▸ **WHAT IS EXPECTED**: Find every line below with "document" in it and give only how many there are.

▸ **SUPPLIED DATA**:
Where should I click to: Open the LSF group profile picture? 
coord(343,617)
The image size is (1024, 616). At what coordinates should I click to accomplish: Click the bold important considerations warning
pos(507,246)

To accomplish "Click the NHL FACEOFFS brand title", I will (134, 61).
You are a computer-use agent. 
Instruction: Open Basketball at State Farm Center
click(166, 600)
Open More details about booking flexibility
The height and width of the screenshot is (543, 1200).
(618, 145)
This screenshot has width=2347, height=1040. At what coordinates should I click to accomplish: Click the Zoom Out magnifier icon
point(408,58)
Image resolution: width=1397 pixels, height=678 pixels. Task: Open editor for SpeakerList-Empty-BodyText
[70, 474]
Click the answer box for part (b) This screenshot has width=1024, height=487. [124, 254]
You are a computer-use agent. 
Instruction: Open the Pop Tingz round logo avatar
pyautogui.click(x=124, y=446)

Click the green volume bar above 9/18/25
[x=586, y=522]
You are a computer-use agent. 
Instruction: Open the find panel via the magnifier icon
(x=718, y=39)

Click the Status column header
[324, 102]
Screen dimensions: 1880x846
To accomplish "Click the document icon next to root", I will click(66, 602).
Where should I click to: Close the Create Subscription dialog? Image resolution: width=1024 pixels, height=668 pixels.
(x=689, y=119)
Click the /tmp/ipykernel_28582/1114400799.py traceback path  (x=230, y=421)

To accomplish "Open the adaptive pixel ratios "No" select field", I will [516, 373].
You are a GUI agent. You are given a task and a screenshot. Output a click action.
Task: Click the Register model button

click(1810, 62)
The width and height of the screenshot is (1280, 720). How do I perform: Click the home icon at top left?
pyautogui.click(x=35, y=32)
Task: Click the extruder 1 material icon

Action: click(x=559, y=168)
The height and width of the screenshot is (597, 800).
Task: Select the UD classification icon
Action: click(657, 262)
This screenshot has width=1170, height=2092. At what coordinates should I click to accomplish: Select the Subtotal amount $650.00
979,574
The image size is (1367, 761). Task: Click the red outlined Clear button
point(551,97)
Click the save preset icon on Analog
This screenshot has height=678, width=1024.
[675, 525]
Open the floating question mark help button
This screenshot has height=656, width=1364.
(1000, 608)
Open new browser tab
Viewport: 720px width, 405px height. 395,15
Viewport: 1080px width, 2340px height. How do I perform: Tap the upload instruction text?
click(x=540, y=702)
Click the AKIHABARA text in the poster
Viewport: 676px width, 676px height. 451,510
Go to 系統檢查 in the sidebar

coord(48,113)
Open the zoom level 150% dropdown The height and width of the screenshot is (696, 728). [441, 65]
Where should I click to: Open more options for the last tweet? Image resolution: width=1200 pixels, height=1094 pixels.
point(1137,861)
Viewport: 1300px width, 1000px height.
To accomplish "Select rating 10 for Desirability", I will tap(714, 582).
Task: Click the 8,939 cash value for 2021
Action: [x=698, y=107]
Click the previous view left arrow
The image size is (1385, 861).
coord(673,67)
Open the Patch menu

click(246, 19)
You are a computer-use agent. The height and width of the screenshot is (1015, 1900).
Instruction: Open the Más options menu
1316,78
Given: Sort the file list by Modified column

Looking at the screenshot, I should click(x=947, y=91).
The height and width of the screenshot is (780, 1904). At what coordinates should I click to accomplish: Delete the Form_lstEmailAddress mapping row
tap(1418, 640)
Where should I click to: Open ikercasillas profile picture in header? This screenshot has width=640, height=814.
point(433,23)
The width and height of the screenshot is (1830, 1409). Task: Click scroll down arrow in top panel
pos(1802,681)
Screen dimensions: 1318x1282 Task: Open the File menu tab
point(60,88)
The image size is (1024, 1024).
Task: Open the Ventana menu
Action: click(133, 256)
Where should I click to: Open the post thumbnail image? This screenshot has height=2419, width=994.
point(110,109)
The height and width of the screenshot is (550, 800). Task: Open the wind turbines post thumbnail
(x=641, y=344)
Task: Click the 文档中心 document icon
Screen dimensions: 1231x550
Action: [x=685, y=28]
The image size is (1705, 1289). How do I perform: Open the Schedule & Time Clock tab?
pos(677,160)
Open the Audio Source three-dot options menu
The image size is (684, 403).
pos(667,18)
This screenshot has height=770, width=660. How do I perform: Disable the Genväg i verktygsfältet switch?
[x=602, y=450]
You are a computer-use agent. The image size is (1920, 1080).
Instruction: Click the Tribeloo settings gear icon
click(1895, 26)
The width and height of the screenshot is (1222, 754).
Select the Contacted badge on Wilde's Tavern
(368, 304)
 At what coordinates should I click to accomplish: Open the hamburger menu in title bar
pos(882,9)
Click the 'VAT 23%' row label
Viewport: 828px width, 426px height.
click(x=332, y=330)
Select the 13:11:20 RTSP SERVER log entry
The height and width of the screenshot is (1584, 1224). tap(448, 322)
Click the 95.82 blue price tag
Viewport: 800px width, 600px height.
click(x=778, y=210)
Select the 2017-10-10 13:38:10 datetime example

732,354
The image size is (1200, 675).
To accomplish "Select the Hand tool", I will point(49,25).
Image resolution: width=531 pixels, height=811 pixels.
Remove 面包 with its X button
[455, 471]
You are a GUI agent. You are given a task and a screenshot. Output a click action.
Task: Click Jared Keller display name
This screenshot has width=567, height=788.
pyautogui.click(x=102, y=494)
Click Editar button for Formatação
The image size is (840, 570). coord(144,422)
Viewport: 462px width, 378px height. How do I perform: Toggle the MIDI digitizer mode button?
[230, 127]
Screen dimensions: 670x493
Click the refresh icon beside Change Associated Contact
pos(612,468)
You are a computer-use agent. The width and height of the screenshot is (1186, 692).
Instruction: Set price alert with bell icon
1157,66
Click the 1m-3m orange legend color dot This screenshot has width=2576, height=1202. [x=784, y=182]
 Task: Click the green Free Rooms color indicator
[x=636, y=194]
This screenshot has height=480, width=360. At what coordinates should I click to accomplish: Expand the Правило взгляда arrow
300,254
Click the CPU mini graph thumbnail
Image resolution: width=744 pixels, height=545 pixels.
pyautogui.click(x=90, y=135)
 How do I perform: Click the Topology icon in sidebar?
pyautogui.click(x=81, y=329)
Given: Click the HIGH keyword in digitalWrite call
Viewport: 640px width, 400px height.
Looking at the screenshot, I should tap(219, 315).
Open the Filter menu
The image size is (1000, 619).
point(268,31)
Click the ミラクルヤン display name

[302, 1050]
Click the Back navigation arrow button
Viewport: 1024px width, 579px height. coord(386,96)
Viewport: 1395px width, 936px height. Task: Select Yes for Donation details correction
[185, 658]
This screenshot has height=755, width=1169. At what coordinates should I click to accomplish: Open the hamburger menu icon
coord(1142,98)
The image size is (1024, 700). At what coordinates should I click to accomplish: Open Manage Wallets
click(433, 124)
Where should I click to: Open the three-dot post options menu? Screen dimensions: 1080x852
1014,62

▸ **WRITTEN SOLUTION**: 2